Four hours after Katie was born she had her first surgery, with many more to come. Within three short years she was walking with the help of braces and a walker, a task that we had been told would be impossible. I will never say that this is an easy road to go down, but if you have to go down it, it can be a beautiful journey.
We do have hard days, some harder than others. I would never wish for anyone to experience having to hand your child over to a doctor as he takes her away to the operating room. We have had to do that a handful of times and each time is just as hard as the first: at 14 months, when she went in for hip and pelvis surgery, leaving her in a body cast for 3 months; again at 18 months when they placed a shunt in her head to help drain the excess spinal fluid that was building up on her brain that was the hardest and most scariest time of my life ; and last, a surgery to remove the hardware from her hips and at the same time a minor surgery on her ankle.
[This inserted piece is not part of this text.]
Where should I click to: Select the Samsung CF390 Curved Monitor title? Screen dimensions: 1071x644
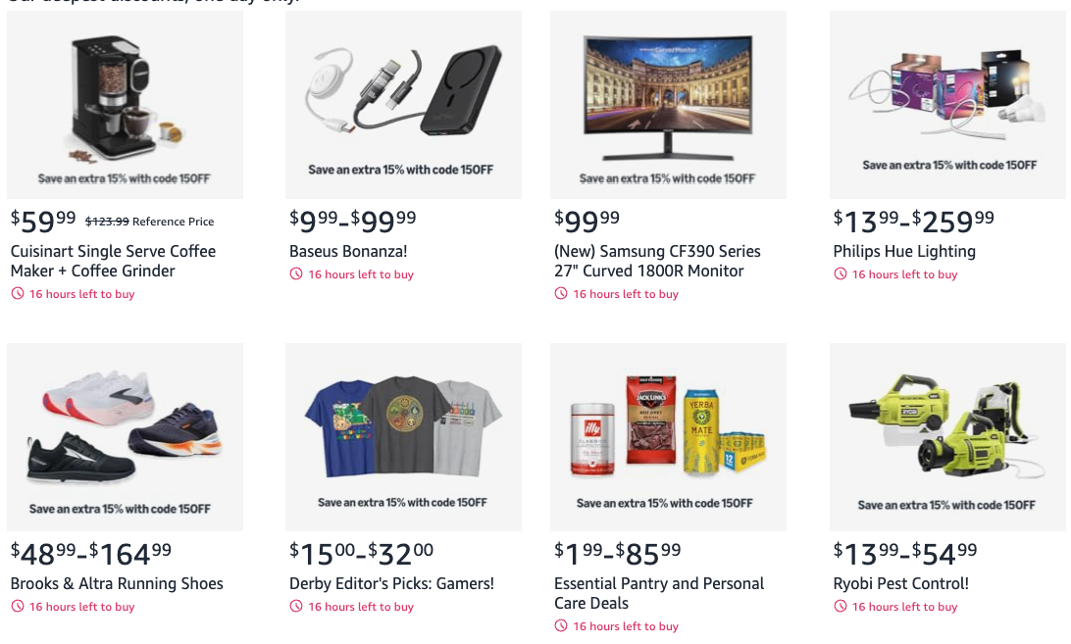(x=657, y=261)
Playing the hand you’ve been dealt
These past ten years have been life changing to say the least. We have spent many hours with doctors and therapists and in doing so have met some amazing people with courageous stories themselves. We have been put in a world that not all get to experience, a world where patience is tested, where miracles are witnessed, and strength is gained.
CHALLENGE: Next time you feel like things are going terribly wrong in some aspect of your life, consider the idea that things might turn out much better than you expect. Your a amazing mama!
Play the hand you're dealt. Lessons in living. | The Patranila Project
Bless you for doing the hard work, seeing the bigger picture and being honest with the process that is NOT always easy. You make a difference not only in the lives of your family, but in the lives of those who are watching you. The little boy born at 33 weeks and drug addicted, little girl born at 29 weeks and drug addicted as well. Long story, mother was very ill, dad has addiction issues. So, your story encourages, inspires others to not give up and do their best.
You sound like an amazing grandmother! Good for you and God bless you in your service to your grandchildren!